» Task prompt:
Exclude the pictures, then copy all remaining records exactly.

» Excerpted data:

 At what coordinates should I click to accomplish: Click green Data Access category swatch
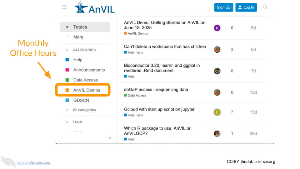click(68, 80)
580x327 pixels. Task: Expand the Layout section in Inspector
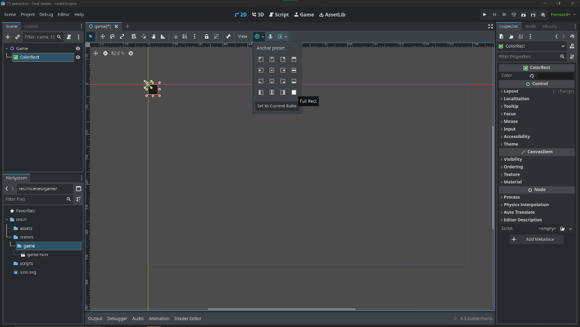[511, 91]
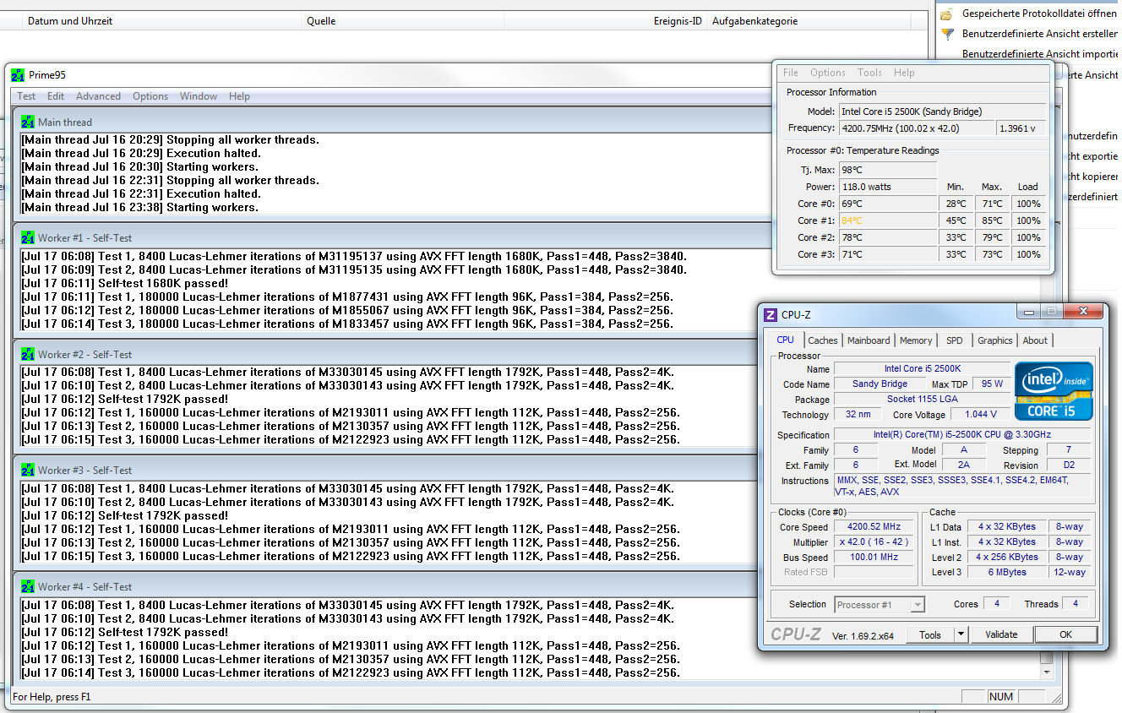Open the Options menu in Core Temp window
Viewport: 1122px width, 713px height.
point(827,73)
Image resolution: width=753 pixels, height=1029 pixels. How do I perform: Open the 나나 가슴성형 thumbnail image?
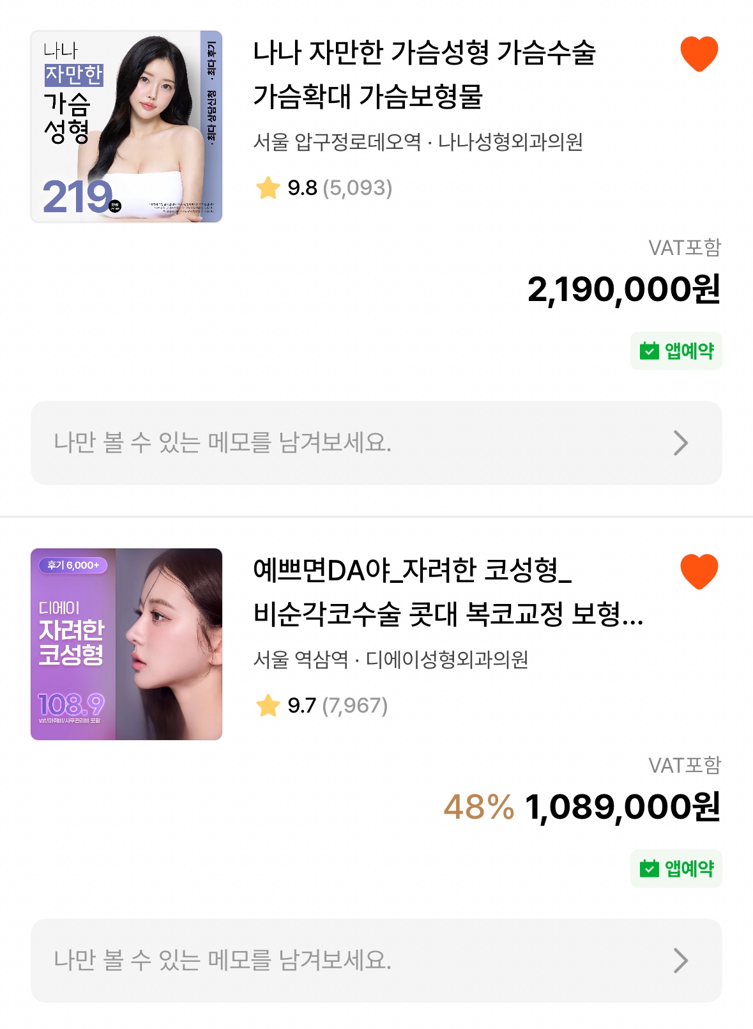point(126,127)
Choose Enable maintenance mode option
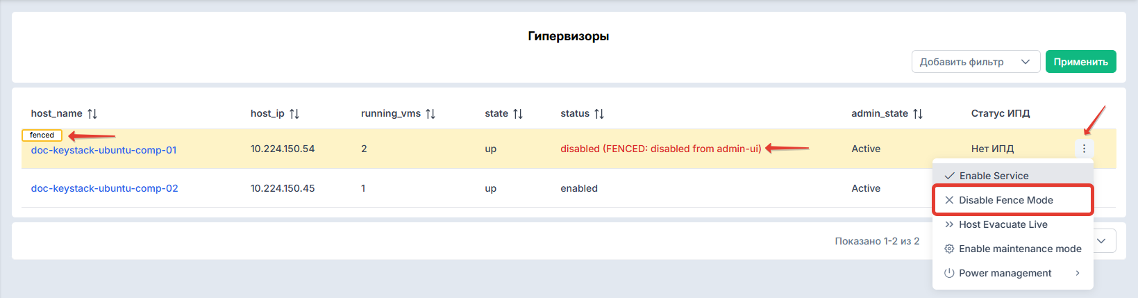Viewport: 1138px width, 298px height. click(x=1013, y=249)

» Result:
 At what coordinates should I click to accomplish: Click green Data Access category swatch
click(68, 80)
580x327 pixels. Task: Expand the Layout section in Inspector
[511, 91]
Open the Options menu in Core Temp window
Viewport: 1122px width, 713px height.
point(827,73)
Image resolution: width=753 pixels, height=1029 pixels. How do I perform: Open the 나나 가슴성형 thumbnail image?
point(126,127)
Choose Enable maintenance mode option
Viewport: 1138px width, 298px height. click(x=1013, y=249)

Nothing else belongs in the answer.